*Activity:*
Each entry is to be printed again word for word.

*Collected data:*
● ● ● ●
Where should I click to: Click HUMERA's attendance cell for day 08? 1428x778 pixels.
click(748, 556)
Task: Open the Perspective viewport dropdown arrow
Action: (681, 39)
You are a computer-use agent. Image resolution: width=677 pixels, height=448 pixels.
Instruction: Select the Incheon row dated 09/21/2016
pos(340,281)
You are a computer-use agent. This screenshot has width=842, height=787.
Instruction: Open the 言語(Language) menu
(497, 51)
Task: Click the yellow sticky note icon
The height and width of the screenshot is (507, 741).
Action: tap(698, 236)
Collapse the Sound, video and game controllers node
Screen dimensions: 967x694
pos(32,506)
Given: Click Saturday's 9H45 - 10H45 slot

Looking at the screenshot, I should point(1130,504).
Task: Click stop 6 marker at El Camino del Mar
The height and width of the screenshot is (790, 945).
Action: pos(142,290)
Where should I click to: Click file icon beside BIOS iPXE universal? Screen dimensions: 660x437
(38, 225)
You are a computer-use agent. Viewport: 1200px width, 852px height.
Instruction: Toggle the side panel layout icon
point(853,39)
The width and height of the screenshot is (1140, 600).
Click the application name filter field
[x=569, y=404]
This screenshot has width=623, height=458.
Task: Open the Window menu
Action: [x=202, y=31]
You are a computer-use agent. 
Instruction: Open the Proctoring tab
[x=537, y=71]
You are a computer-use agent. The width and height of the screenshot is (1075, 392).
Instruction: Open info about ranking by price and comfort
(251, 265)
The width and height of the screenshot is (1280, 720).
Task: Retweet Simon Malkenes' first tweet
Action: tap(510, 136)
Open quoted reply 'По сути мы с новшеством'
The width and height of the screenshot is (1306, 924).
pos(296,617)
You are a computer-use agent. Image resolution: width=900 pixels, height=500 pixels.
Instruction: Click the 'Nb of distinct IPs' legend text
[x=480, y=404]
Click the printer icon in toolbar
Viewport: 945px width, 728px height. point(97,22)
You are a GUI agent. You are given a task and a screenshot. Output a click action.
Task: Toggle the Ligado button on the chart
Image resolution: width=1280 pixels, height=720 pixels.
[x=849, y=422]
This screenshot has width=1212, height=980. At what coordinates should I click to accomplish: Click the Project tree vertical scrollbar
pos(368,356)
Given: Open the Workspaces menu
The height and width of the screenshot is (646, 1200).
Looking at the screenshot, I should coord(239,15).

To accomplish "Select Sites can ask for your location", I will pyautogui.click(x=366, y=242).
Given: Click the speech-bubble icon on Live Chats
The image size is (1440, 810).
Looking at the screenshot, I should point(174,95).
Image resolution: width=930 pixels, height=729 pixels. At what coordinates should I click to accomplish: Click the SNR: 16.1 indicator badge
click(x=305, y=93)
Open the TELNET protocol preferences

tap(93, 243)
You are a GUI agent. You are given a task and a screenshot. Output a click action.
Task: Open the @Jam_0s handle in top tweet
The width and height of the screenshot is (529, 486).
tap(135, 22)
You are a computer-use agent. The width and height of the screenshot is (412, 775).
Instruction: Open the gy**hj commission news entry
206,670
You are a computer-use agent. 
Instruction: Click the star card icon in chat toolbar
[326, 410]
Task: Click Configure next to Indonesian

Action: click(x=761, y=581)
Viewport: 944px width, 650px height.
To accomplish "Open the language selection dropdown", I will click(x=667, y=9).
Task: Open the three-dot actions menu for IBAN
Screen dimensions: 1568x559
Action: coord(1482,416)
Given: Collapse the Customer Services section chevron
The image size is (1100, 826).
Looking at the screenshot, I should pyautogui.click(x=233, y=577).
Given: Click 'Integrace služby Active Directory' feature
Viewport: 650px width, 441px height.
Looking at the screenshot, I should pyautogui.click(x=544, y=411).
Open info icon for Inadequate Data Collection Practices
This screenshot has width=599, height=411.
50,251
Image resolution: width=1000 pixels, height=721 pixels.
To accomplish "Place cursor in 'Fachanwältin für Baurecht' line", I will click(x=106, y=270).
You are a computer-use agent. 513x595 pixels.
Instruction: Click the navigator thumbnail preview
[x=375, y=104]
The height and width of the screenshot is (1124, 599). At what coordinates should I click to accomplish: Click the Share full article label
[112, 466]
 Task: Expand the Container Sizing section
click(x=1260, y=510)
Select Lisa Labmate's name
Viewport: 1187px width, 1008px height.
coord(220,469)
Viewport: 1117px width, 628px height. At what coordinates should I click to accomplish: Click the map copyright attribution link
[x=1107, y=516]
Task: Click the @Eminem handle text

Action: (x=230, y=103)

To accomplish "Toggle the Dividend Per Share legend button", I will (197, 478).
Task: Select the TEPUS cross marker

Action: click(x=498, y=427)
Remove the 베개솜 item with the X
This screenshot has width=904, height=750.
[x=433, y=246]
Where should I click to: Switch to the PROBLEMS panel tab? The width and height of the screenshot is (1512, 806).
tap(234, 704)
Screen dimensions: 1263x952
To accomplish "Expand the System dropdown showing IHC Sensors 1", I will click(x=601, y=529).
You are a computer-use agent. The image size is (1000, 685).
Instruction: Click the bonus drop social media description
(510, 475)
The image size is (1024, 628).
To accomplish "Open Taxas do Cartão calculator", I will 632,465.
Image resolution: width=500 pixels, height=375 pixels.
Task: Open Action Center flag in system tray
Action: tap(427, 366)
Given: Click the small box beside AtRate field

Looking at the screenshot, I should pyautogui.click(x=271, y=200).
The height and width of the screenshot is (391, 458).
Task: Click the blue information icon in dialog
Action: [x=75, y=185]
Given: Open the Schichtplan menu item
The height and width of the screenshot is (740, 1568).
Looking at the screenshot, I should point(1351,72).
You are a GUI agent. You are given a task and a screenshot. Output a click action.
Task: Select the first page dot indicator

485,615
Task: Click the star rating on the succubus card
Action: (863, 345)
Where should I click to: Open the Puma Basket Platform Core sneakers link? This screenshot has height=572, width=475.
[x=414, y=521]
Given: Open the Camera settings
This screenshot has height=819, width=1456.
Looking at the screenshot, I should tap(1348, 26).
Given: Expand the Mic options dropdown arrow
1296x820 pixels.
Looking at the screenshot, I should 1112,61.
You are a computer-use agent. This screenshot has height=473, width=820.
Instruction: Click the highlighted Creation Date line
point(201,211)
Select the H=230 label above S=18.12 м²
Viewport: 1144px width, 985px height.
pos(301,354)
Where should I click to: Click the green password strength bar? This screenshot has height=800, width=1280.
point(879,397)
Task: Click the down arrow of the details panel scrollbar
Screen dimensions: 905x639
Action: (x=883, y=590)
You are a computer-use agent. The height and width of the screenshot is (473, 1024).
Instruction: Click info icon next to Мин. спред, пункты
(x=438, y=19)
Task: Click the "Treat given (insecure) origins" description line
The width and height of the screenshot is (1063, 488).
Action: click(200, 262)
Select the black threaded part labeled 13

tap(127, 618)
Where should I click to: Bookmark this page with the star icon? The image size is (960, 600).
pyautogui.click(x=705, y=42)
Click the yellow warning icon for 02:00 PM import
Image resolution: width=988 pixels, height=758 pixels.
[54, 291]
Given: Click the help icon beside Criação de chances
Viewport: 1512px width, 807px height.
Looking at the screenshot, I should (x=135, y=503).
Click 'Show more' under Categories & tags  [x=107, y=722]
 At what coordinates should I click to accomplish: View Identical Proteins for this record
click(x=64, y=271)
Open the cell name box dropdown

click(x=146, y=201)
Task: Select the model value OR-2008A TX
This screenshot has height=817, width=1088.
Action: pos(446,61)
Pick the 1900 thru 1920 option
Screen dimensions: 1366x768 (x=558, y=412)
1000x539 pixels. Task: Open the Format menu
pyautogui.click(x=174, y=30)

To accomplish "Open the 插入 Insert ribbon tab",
● ● ● ●
*Response:*
Where should I click to: Click HUMERA's attendance cell for day 08? 1428x778 pixels.
click(748, 556)
Task: Open the Perspective viewport dropdown arrow
Action: (681, 39)
You are a computer-use agent. Image resolution: width=677 pixels, height=448 pixels.
Instruction: Select the Incheon row dated 09/21/2016
pos(340,281)
You are a computer-use agent. This screenshot has width=842, height=787.
Instruction: Open the 言語(Language) menu
(497, 51)
Task: Click the yellow sticky note icon
The height and width of the screenshot is (507, 741).
Action: tap(698, 236)
Collapse the Sound, video and game controllers node
Screen dimensions: 967x694
pos(32,506)
Given: Click Saturday's 9H45 - 10H45 slot

Looking at the screenshot, I should point(1130,504).
Task: Click stop 6 marker at El Camino del Mar
The height and width of the screenshot is (790, 945).
Action: pos(142,290)
Where should I click to: Click file icon beside BIOS iPXE universal? Screen dimensions: 660x437
(38, 225)
You are a computer-use agent. Viewport: 1200px width, 852px height.
Instruction: Toggle the side panel layout icon
point(853,39)
The width and height of the screenshot is (1140, 600).
Click the application name filter field
[x=569, y=404]
This screenshot has width=623, height=458.
Task: Open the Window menu
Action: [x=202, y=31]
You are a computer-use agent. 
Instruction: Open the Proctoring tab
[x=537, y=71]
You are a computer-use agent. The width and height of the screenshot is (1075, 392).
Instruction: Open info about ranking by price and comfort
(251, 265)
The width and height of the screenshot is (1280, 720).
Task: Retweet Simon Malkenes' first tweet
Action: tap(510, 136)
Open quoted reply 'По сути мы с новшеством'
The width and height of the screenshot is (1306, 924).
pos(296,617)
You are a computer-use agent. Image resolution: width=900 pixels, height=500 pixels.
Instruction: Click the 'Nb of distinct IPs' legend text
[x=480, y=404]
Click the printer icon in toolbar
Viewport: 945px width, 728px height. point(97,22)
You are a GUI agent. You are given a task and a screenshot. Output a click action.
Task: Toggle the Ligado button on the chart
Image resolution: width=1280 pixels, height=720 pixels.
[x=849, y=422]
This screenshot has width=1212, height=980. At what coordinates should I click to accomplish: Click the Project tree vertical scrollbar
pos(368,356)
Given: Open the Workspaces menu
The height and width of the screenshot is (646, 1200).
Looking at the screenshot, I should coord(239,15).

To accomplish "Select Sites can ask for your location", I will pyautogui.click(x=366, y=242).
Given: Click the speech-bubble icon on Live Chats
The image size is (1440, 810).
Looking at the screenshot, I should point(174,95).
Image resolution: width=930 pixels, height=729 pixels. At what coordinates should I click to accomplish: Click the SNR: 16.1 indicator badge
click(x=305, y=93)
Open the TELNET protocol preferences

tap(93, 243)
You are a GUI agent. You are given a task and a screenshot. Output a click action.
Task: Open the @Jam_0s handle in top tweet
The width and height of the screenshot is (529, 486).
tap(135, 22)
You are a computer-use agent. The width and height of the screenshot is (412, 775).
Instruction: Open the gy**hj commission news entry
206,670
You are a computer-use agent. 
Instruction: Click the star card icon in chat toolbar
[326, 410]
Task: Click Configure next to Indonesian

Action: click(x=761, y=581)
Viewport: 944px width, 650px height.
To accomplish "Open the language selection dropdown", I will click(x=667, y=9).
Task: Open the three-dot actions menu for IBAN
Screen dimensions: 1568x559
Action: coord(1482,416)
Given: Collapse the Customer Services section chevron
The image size is (1100, 826).
Looking at the screenshot, I should pyautogui.click(x=233, y=577).
Given: Click 'Integrace služby Active Directory' feature
Viewport: 650px width, 441px height.
Looking at the screenshot, I should pyautogui.click(x=544, y=411).
Open info icon for Inadequate Data Collection Practices
This screenshot has width=599, height=411.
50,251
Image resolution: width=1000 pixels, height=721 pixels.
To accomplish "Place cursor in 'Fachanwältin für Baurecht' line", I will click(x=106, y=270).
You are a computer-use agent. 513x595 pixels.
Instruction: Click the navigator thumbnail preview
[x=375, y=104]
The height and width of the screenshot is (1124, 599). At what coordinates should I click to accomplish: Click the Share full article label
[112, 466]
 Task: Expand the Container Sizing section
click(x=1260, y=510)
Select Lisa Labmate's name
Viewport: 1187px width, 1008px height.
coord(220,469)
Viewport: 1117px width, 628px height. At what coordinates should I click to accomplish: Click the map copyright attribution link
[x=1107, y=516]
Task: Click the @Eminem handle text

Action: (x=230, y=103)

To accomplish "Toggle the Dividend Per Share legend button", I will (197, 478).
Task: Select the TEPUS cross marker

Action: click(x=498, y=427)
Remove the 베개솜 item with the X
This screenshot has width=904, height=750.
[x=433, y=246]
Where should I click to: Switch to the PROBLEMS panel tab? The width and height of the screenshot is (1512, 806).
tap(234, 704)
Screen dimensions: 1263x952
To accomplish "Expand the System dropdown showing IHC Sensors 1", I will click(x=601, y=529).
You are a computer-use agent. The image size is (1000, 685).
Instruction: Click the bonus drop social media description
(510, 475)
The image size is (1024, 628).
To accomplish "Open Taxas do Cartão calculator", I will 632,465.
Image resolution: width=500 pixels, height=375 pixels.
Task: Open Action Center flag in system tray
Action: tap(427, 366)
Given: Click the small box beside AtRate field

Looking at the screenshot, I should pyautogui.click(x=271, y=200).
The height and width of the screenshot is (391, 458).
Task: Click the blue information icon in dialog
Action: [x=75, y=185]
Given: Open the Schichtplan menu item
The height and width of the screenshot is (740, 1568).
Looking at the screenshot, I should point(1351,72).
You are a GUI agent. You are given a task and a screenshot. Output a click action.
Task: Select the first page dot indicator

485,615
Task: Click the star rating on the succubus card
Action: (863, 345)
Where should I click to: Open the Puma Basket Platform Core sneakers link? This screenshot has height=572, width=475.
[x=414, y=521]
Given: Open the Camera settings
This screenshot has height=819, width=1456.
Looking at the screenshot, I should tap(1348, 26).
Given: Expand the Mic options dropdown arrow
1296x820 pixels.
Looking at the screenshot, I should 1112,61.
You are a computer-use agent. This screenshot has height=473, width=820.
Instruction: Click the highlighted Creation Date line
point(201,211)
Select the H=230 label above S=18.12 м²
Viewport: 1144px width, 985px height.
pos(301,354)
Where should I click to: Click the green password strength bar? This screenshot has height=800, width=1280.
point(879,397)
Task: Click the down arrow of the details panel scrollbar
Screen dimensions: 905x639
Action: (x=883, y=590)
You are a computer-use agent. The height and width of the screenshot is (473, 1024).
Instruction: Click info icon next to Мин. спред, пункты
(x=438, y=19)
Task: Click the "Treat given (insecure) origins" description line
The width and height of the screenshot is (1063, 488).
Action: click(200, 262)
Select the black threaded part labeled 13

tap(127, 618)
Where should I click to: Bookmark this page with the star icon? The image size is (960, 600).
pyautogui.click(x=705, y=42)
Click the yellow warning icon for 02:00 PM import
Image resolution: width=988 pixels, height=758 pixels.
[54, 291]
Given: Click the help icon beside Criação de chances
Viewport: 1512px width, 807px height.
Looking at the screenshot, I should (x=135, y=503).
Click 'Show more' under Categories & tags  [x=107, y=722]
 At what coordinates should I click to accomplish: View Identical Proteins for this record
click(x=64, y=271)
Open the cell name box dropdown

click(x=146, y=201)
Task: Select the model value OR-2008A TX
This screenshot has height=817, width=1088.
Action: pos(446,61)
Pick the 1900 thru 1920 option
Screen dimensions: 1366x768 (x=558, y=412)
1000x539 pixels. Task: Open the Format menu
pyautogui.click(x=174, y=30)

To accomplish "Open the 插入 Insert ribbon tab",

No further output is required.